I've been building up my platform for...*thinks*...Christ, years, for at least as long as I've written this blog.  In that time, I've learned a few things about how to go about it.

You're Never Done Doing it

For starters, don't think you can knock off doing a platform in a weekend, because you can't.  It's like your résumé.  You're always updating it, polishing it, making sure that it reflects you right now and not five years ago.  I evaluate my platform every few months to see what's going strong, what's been neglected, and what new planks can I add to it.  Updating my Twitter?  Sure, no problem.  Updating my blog?  *Clears throat and looks away*

Navigating Social Media

Social media is a big part of the promotional game, what with folks spread out all over the globe.  The Internet is a powerful tool that, like the Force, binds us together.  And like the Force, it has a dark side in the variety of outlets.  Facebook.  Instagram.  Youtube.  Pinterest.  The best thing you can do is take your time on this and think about shaping each outlet to suit your needs.  A blog is great for keeping people up-to-date on what you're doing.  Twitter is perfect for short quips and announcements, and my website is a sort of online business card and résumé.

Would I use Instagram?  Probably not because photography doesn't really have anything to do with my writing.  Would I use Youtube?  Perhaps later on if I have a book trailer or some other video content.  But right now I don't, so it's not a top priority for me.

Connectivity Is a Grand Ol' Thing

Each piece of social media is a plank for the platform.  They're okay on their own, but they're stronger when linked to each other.  Because of that, I'm always making sure that my media outlets have references to each other.  My website, for example, has links on the homepage for the blog, Twitter, and Facebook pages.  Not all of these links work out.  Twitter has a link for my website, but not for the blog or the Facebook page.  If you can link at least 75% of your media content, I think you're in a good position.  You want to give people the shortest routes to take if they want to look around at other stuff you might have out there.

It Takes People to Make Shit Work

I've said it before and I'll say it again, a writer's community is a great thing.  A community in any field is a great thing for two reasons.  The most important is that you've got a sort of mental support network in which people understand what sort of hardships you're going through trying to get your work done.  For the purposes of this post, the other reason is a professional one.  These other writers are your colleagues.  They've got their ear to the ground when you don't.  They'll mention opportunities and job openings that you might want to take advantage of.  They're your editors, your advisers.  In short, social media is merely a tool.  People are your real platform.

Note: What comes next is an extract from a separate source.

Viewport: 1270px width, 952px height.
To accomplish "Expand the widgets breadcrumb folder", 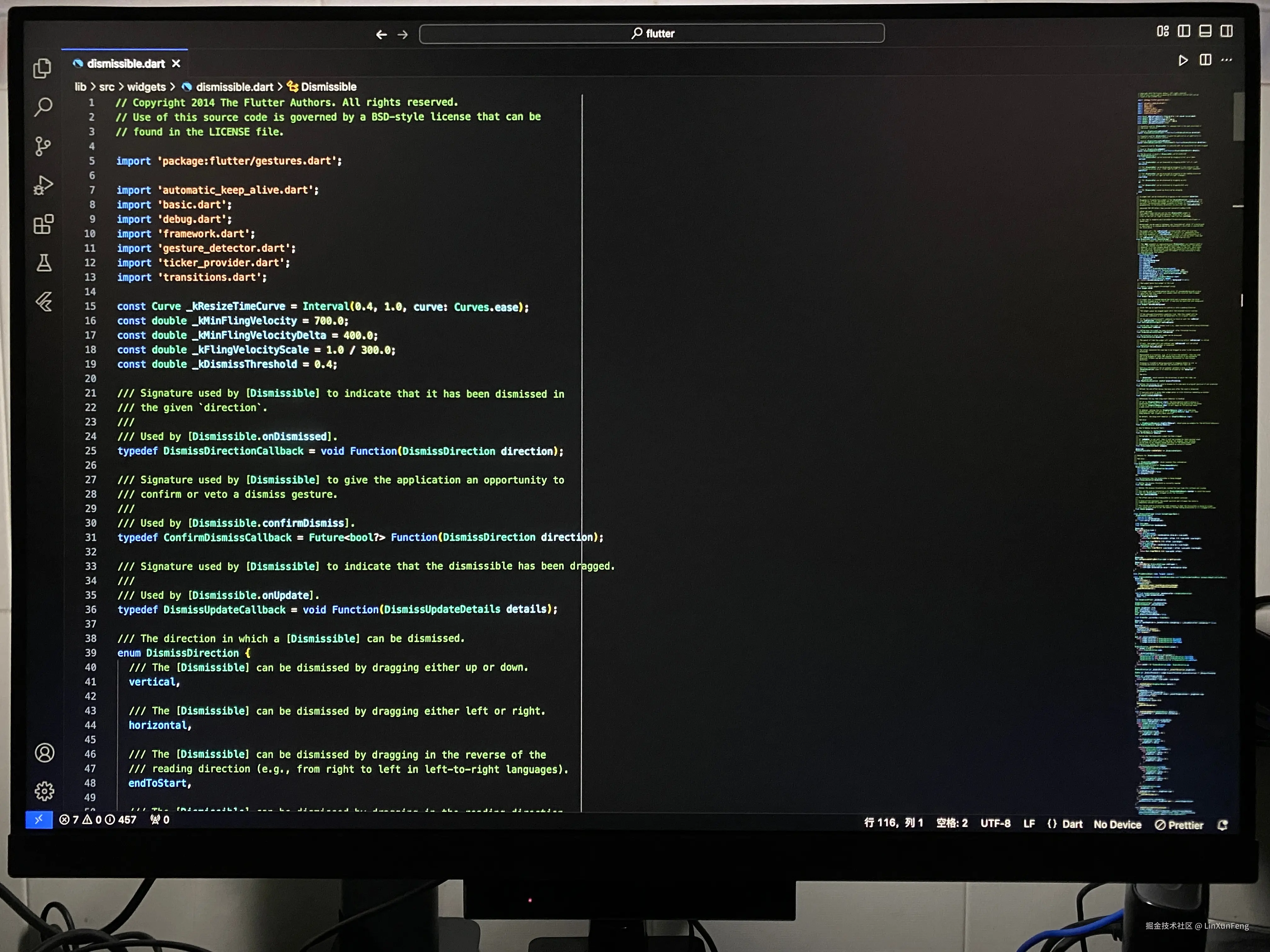I will click(146, 87).
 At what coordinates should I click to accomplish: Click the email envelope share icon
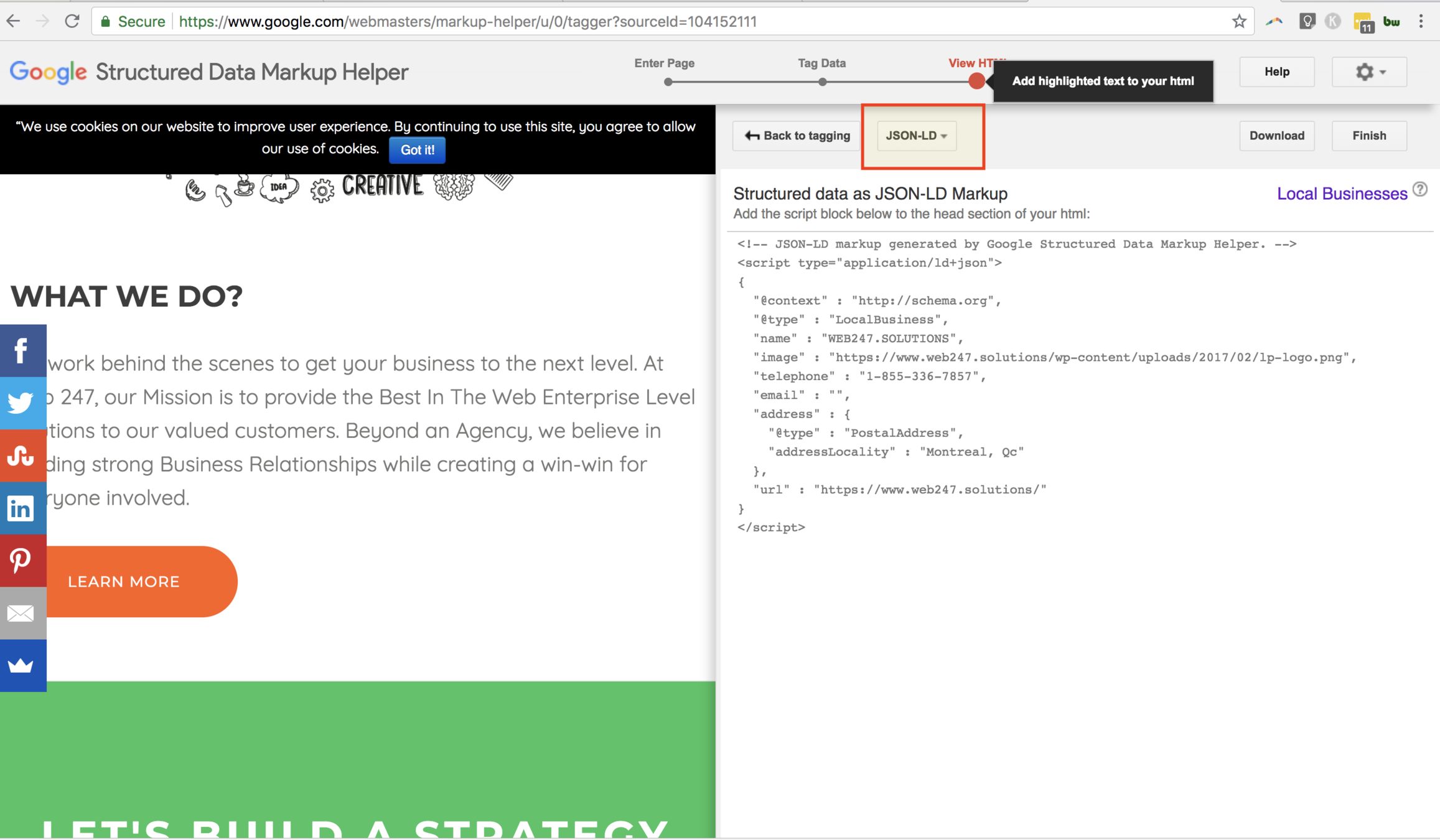(22, 614)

No one likes being used, so your relationships are the ones that will require the most savvy.  Be altruistic.  I've edited essays for writer friends not because I want them to do the same for my work later on - well, yeah, I do - but also because I want them to succeed as well.  The best rule of thumb I can give for this is: expect nothing, give everything.

Know the Boundaries

This might sound counterintuitive, but don't spend all your social time promoting.  At best, you'll end up looking desperate.  At worst, people will think you're trying to fellate yourself.  For example, I have my first schedule public reading a week from today.  I haven't announced it beyond putting it up on my news feed on the website.  The biggest reason is that I just haven't gotten around to it.  I've been super swamped with other work lately.  But once I do, I don't plan on promoting every single day.  For sure, I'll announce it today, and then the day before the event and the day of it.  But the other four days in between?  I probably won't say anything simply because I don't want to be a billboard.  I don't want to wake up every day saying, "Look at me!  Look at me!"  That would be whore-ish.